How We Approach a New Client SEO Engagement — Our 90-Day Process

Oladoyin Falana
Oladoyin Falana

May 6, 2026

Reviewed bySemola Digital Content Team

The process described here begins the day after the contract is signed. We have run it for every client since Semola Digital was founded, and we refine it based on what the data from each engagement teaches us.

Why the First 90 Days Determine Everything

An SEO engagement is, in some ways, like building a structure. The decisions made in the first month determine what the rest of the year can support. Rush the foundation and the subsequent work produces diminishing returns: content published on a technically flawed site does not rank at the rate it should, keywords targeted without a full analysis produce isolated pages rather than compounding clusters. And growth metrics tracked from an unconfigured GA4 account cannot be attributed to the investment being made.

The first 90 days of Semola Digital engagement are designed to eliminate these failure modes before they become expensive.

They are built around a simple sequence: understand the site’s current technical reality fully before changing anything, build the strategy from data rather than assumption, fix what is broken before scaling what is possible, and measure from the start so that every result is attributable.

By Day 90, three things should be true that were not true on Day 1. The site should be technically sound. The content should be live and indexing. And organic leads should be appearing for the first time in GA4, measurable, attributable, and growing.

This article describes exactly how we get there.

The 90-Day Overview

The four phases of the Semola Digital 90-day engagement.
Figure 1: The four phases of the Semola Digital 90-day engagement. Each phase has defined deliverables, a fixed duration, and a clear output before the next phase begins. Nothing is open-ended.

The 90 days are divided into four phases. They are not arbitrary time boxes. Each phase has a specific purpose and ends when its purpose has been achieved, not when the calendar says so.

Pre-Start (Days 1–7): Access, contract, and configuration. The engagement cannot begin until we have everything we need to run it. This phase ends when we have access to the site, the analytics, and the hosting.

Phase 1 — Diagnostic and Strategy (Days 8–30): Everything diagnostic happens before anything executional. The technical audit, keyword build lists and semantic relations, competitor analysis, content cluster map, and measurement setup are all completed and delivered before a single piece of content is commissioned or a single line of code is changed.

Phase 2 — Foundation (Days 31–60): The foundation is built. Priority-one technical issues are resolved. The first content pieces go live. The internal link pattern is established. Structured data is implemented. The measurement system is verified.

REQUIRED WORK
1. In the SEO engagement article, what must be in place for the Pre-Start phase to end?
2. Return everything in the SEO engagement article from "How We Approach" down to "engagement teaches us.".
3. Supply the next part of the SEO engagement article, picking up after its final sentence.
The listing after this point comes from a different source.

SOURCE MATERIAL
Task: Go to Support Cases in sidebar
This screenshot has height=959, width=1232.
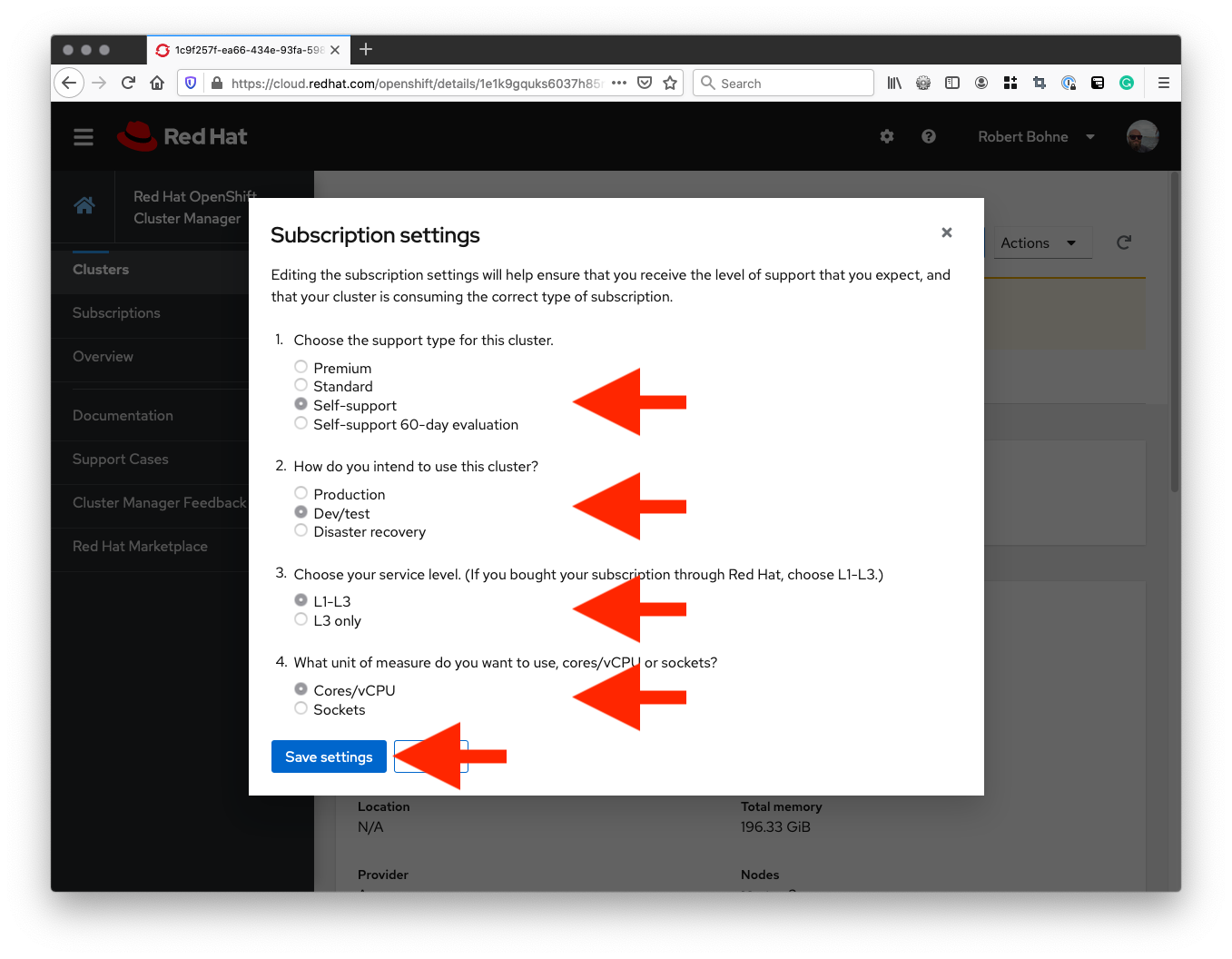Action: click(121, 460)
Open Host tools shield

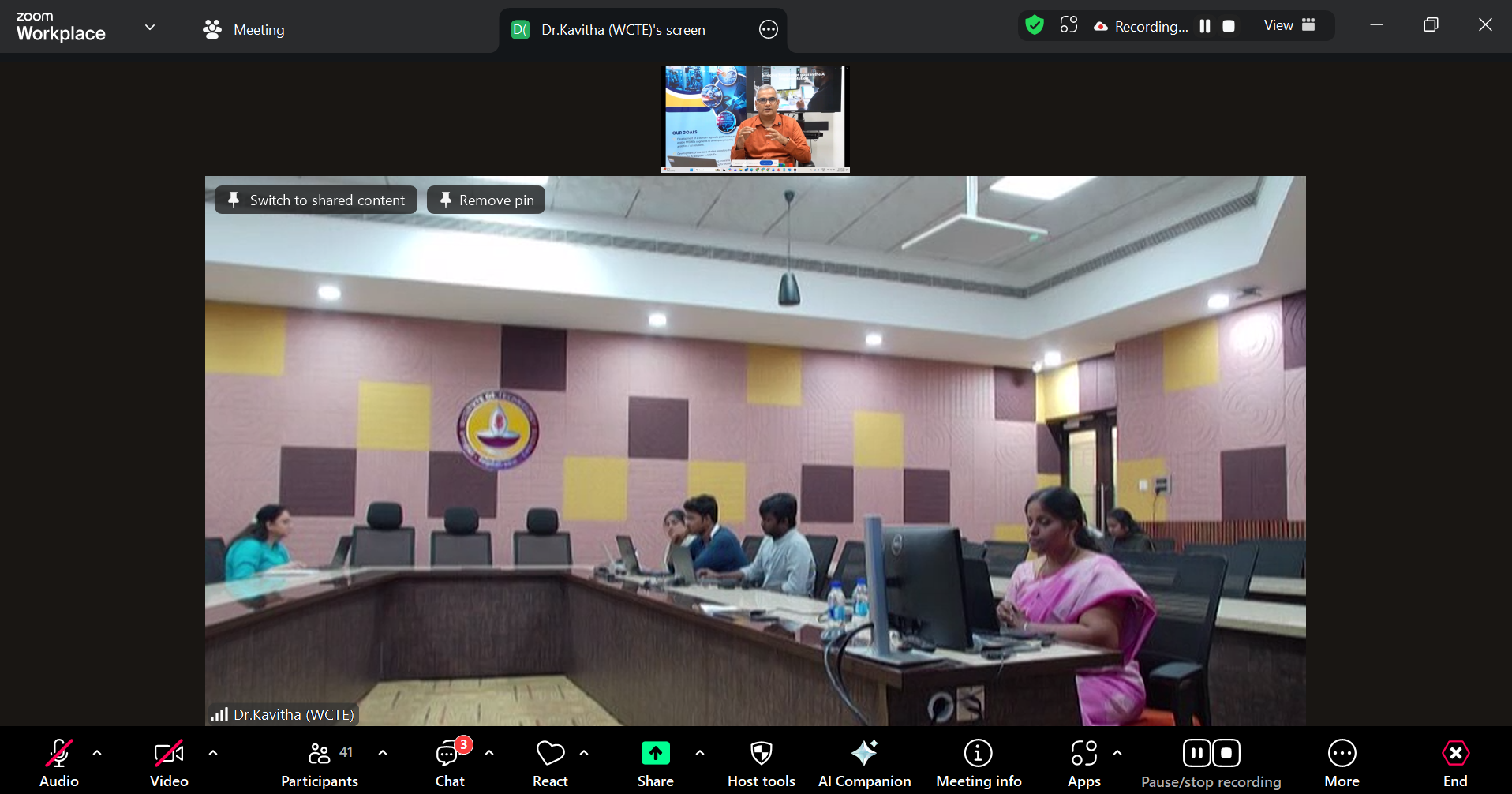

OUTPUTS FOR THE TASKS
1. Access to the site, the analytics, and the hosting.

2.
How We Approach a New Client SEO Engagement — Our 90-Day Process

Oladoyin Falana
Oladoyin Falana

May 6, 2026

Reviewed bySemola Digital Content Team

The process described here begins the day after the contract is signed. We have run it for every client since Semola Digital was founded, and we refine it based on what the data from each engagement teaches us.

3.
Phase 3 — Early Growth (Days 61–90): The site now has a clean technical base and a content cluster beginning to index. This phase scales both: more content goes live, link acquisition begins, and the performance tracking data starts producing its first meaningful signals.

Pre-Start: Getting the Engagement Ready

PRE Days 1–7Access, agreements, and configuration. Nothing begins until everything needed to run the engagement is in place.

Before any strategic or technical work begins, two things must be in place: the right access and the right agreements. This phase is operational, not glamorous, but its importance is high. An engagement that starts without full site access, or without a shared understanding of what success looks like, generates friction from the first week.

What happens in this phase

1. The discovery call (45 minutes): This call happens before the contract is signed. It covers your business model, your current organic presence, what has been tried before, and what ‘success at 12 months’ means in language your finance team would recognise. We are assessing fit as much as you are. If the engagement is not right for your situation, we will tell you in this call.

2. Proposal and contract: The proposal is delivered within five business days of the discovery call. It specifies monthly deliverables, reporting format, pricing, contract term, and the data ownership clause. We do not begin work until the contract is signed and the first month’s invoice is settled.

3. Access credentials: We need four accesses before the audit can begin: Google Analytics 4 (editor access on your existing property, or we configure a new one), Google Search Console (editor on your verified property), your website CMS or hosting panel (for technical implementation), and any existing SEO tool accounts. All of these are configured in your accounts. We are added as editors. You remain the owner.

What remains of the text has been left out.